8. Kette auf einem Tuch lang ausgelegt und jedes Glied/Röllchen/Lasche einzeln mit einem ordentlichen Tropfen Kettenöl geschmiert.
9. Kette seitwärts und in Längsrichtung mehrfach bewegt, damit sich das Öl verteilen konnte.
10. Kette abgewischt und wieder montiert. Mangels neuem Kettenschloss wieder mit dem alten Niet.
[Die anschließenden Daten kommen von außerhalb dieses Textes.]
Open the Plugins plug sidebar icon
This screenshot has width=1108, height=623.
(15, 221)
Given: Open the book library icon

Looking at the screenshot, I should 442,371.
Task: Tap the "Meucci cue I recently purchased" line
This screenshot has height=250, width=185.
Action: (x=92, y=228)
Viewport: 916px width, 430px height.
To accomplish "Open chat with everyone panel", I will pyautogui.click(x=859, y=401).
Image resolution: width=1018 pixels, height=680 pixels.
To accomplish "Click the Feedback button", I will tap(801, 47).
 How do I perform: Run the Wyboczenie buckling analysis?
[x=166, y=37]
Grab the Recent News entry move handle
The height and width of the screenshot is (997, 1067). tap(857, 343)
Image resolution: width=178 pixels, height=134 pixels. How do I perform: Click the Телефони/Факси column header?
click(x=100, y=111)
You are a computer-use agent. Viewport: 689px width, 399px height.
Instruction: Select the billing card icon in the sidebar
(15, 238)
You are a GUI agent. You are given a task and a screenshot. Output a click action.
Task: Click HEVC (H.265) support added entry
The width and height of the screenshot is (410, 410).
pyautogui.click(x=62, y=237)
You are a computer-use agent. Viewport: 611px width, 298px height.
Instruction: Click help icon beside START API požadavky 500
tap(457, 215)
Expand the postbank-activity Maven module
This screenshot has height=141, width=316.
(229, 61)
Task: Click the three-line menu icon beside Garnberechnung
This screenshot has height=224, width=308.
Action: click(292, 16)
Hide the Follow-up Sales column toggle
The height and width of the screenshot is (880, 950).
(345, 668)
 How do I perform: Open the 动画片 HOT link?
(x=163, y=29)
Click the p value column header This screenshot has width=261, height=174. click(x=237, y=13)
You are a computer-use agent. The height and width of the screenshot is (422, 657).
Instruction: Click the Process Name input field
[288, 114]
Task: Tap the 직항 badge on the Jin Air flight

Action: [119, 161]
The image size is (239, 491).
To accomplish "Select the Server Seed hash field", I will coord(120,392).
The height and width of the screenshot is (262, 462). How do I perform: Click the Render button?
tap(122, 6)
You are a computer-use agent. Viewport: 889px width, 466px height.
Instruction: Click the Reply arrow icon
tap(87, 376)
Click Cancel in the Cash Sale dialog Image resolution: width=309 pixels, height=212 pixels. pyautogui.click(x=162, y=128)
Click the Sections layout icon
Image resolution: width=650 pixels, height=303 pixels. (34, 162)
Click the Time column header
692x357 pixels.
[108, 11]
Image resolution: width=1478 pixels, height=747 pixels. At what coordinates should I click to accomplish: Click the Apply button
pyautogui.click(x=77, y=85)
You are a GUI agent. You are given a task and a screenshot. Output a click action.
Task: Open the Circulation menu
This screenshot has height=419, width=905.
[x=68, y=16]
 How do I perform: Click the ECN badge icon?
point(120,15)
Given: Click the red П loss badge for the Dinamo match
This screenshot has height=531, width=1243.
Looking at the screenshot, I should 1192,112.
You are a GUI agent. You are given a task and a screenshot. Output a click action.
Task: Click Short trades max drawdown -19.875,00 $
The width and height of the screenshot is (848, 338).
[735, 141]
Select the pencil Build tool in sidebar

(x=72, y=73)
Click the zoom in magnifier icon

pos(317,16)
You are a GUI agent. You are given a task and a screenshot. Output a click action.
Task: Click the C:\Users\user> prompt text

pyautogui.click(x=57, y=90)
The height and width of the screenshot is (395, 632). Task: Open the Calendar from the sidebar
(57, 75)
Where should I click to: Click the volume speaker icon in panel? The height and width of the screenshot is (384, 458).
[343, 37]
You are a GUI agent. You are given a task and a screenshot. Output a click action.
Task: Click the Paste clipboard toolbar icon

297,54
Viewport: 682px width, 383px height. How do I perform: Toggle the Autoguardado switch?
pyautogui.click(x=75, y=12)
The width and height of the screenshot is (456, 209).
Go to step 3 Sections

Ich hoffe er wird halten.

Kette wieder sauber, beweglich und ohne Geräusche. 

Dauer: 15-20 Minuten

Und ganz wichtig:
11. Flüssigkeit im Glas bei Gelegenheit an der freundlichen Tankstelle oder einem Schadstoffmobil abgeben.


----------



## speichenquaeler (6. März 2012)

Bikebmin schrieb:


> Und ganz wichtig:
> 11. Flüssigkeit im Glas bei Gelegenheit an der freundlichen Tankstelle oder einem Schadstoffmobil abgeben.


 

Ich kipp das Zeug immer in die laufende Spülung der Toilette!! 

Nein...

aber der Tipp Petroleum ist gut. Damit wird die Kette sehr sauber entfettet aber nicht so stark wie Aceton, Benzin oder sonstige Kohelnwasserstoffe...gibt nur mächtig Ärger mit dem Hausdrachen...wenn drinne gemacht..stink nämlich arg...oder wie Männer sagen..."Das riecht nach ehrlichem Leben und jede Menge Spaß!"

Beste Grüße


----------



## snorre (7. März 2012)

Hallo zusammen,

jetzt muss ich auch mal meine Meinung zum Thema Kettenreinigung dazu geben.
Ich persönlich hab 2 Arten der Kettenreinigung:

1. nach jeder (oder jeden 2.) Ausfahrt WD 40 oder sonst. Zeug auf einen Lappen geben (vorsicht vor Sprühnebel wegen der Scheibenbremsen!) und die Kette durchlaufen lassen. Anschließend jedes Kettenglied an den Röllchen mit einem Tropfen Kettenöl versorgen und einwirken lassen. Vor der Fahrt die Kette durch einen sauberen Lappen laufen lassen und somit das überflüssige Öl abwischen.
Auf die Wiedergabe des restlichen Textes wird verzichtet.